The genus Molge has a wide distribution, extending over Europe, north-west Africa, south-western Asia, eastern temperate Asia; (China and Japan) and North America as far south as southern California and the Rio Grande del Norte. Twenty species are distinguished. The British species are the crested newt (M. cristata), the common newt (M. vulgaris) and the palmated newt (M. palmata). The first is the largest, and measures 4 to 6 in. The skin is more or less rugose, with granular warts, a strong fold extends across the throat, and the male is provided with a very high dentate dorsal crest which is interrupted over the sacral region; the upper parts are dark, with more or less distinct black spots; the sides are speckled with white, and the lower parts are yellow or orange, spotted or marbled with black; a silvery stripe adorns the side of the tail in the male. The common and the palmated newts are smaller, 21 to 4 in. in length, and have a smooth skin. The dorsal crest of the male is high and festooned in the former, low and straight-edged in the latter; during the breeding season the feet of the common newt are lobate like a grebe's, whilst they are webbed like a duck's in the palmated newt, which 1s further distinguished in having the tail truncate and terminating in a filament.

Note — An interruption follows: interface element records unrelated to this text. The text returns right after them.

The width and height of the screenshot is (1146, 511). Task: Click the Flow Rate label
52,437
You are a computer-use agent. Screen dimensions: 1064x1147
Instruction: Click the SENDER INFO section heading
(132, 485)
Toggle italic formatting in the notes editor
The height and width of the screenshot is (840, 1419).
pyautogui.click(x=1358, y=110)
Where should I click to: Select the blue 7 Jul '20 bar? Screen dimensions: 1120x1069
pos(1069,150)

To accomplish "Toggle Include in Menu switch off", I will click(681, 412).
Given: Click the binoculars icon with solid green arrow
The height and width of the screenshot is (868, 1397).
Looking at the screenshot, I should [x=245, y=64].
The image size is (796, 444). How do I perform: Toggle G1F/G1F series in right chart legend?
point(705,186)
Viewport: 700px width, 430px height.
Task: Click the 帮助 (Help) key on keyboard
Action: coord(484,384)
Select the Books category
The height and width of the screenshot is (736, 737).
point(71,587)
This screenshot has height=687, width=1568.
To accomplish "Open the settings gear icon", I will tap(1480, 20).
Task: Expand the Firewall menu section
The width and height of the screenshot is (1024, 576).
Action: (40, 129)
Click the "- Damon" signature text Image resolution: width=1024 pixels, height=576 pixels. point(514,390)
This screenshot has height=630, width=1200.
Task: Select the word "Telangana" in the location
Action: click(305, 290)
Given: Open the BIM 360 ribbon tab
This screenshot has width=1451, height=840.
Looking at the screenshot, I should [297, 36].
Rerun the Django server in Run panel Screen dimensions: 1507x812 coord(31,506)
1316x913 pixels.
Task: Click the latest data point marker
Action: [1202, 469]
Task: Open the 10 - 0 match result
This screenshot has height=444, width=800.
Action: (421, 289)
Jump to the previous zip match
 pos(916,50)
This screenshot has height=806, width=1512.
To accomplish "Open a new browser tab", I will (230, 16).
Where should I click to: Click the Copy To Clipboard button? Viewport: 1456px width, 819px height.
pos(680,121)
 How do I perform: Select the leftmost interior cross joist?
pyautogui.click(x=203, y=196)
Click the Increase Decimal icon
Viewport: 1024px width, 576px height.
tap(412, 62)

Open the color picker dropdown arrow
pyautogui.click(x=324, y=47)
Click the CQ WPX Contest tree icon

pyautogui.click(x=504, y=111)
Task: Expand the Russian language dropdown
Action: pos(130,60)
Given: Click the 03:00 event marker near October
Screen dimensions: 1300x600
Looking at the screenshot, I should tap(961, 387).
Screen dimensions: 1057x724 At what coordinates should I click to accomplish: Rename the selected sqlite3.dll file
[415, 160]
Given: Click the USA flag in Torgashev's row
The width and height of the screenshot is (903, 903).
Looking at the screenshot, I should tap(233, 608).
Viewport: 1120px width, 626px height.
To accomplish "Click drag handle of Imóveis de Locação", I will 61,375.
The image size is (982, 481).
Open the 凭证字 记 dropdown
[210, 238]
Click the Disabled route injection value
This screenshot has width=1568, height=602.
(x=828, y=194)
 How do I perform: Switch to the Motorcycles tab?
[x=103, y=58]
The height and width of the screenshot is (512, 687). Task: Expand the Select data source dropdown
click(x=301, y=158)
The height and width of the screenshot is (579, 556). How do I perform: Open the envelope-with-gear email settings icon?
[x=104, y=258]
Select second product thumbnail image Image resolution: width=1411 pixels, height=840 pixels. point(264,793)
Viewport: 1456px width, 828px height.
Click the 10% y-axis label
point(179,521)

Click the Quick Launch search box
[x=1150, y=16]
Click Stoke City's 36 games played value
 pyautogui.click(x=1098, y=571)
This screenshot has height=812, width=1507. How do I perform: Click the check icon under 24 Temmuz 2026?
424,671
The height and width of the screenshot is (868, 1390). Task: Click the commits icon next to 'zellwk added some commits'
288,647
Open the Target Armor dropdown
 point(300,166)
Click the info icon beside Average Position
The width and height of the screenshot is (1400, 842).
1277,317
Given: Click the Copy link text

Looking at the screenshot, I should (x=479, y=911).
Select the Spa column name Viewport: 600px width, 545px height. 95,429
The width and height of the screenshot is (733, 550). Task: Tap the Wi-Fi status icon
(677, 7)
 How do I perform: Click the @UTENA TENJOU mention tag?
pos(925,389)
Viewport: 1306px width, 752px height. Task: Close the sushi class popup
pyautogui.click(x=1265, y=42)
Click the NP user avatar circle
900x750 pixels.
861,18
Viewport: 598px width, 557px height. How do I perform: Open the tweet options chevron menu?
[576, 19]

It is a remarkable fact that, although related so closely and occurring so frequently together in pools of small extent, the common and palmated newts are not known ever to produce hybrids, whilst the crested newt, when coexisting (in some parts of France) with a south-western ally, the beautiful Molge marmorata, to which it is by no means more nearly akin than are the two above-named species to each other, regularly gives rise to the form known as M. blasii, which has been proved to be a cross between M. cristata and M. marmorata.
Principal references: G. A. Boulenger, Catalogue of Batrachia Gradienta s. Caudata (1882); J. de Bedriaga, Lurchfauna Europas, II. Urodela (1897); F. Gasco, “ Sviluppo del Tritone alpestre,” Ann. Mus. Geneva, xvi. (1880); E. Zeller, “ Befruchtung, bei den Urodelen,” Z. Wiss. Zool. xlix. (1890) and li. (1891); M. Rusconi, Amours es Salamandres aquatiques (1821); W. Wolterstorff, “ Über Triton blasii,” Zool. Jahrb., Syst., xix. p. 647 (1904).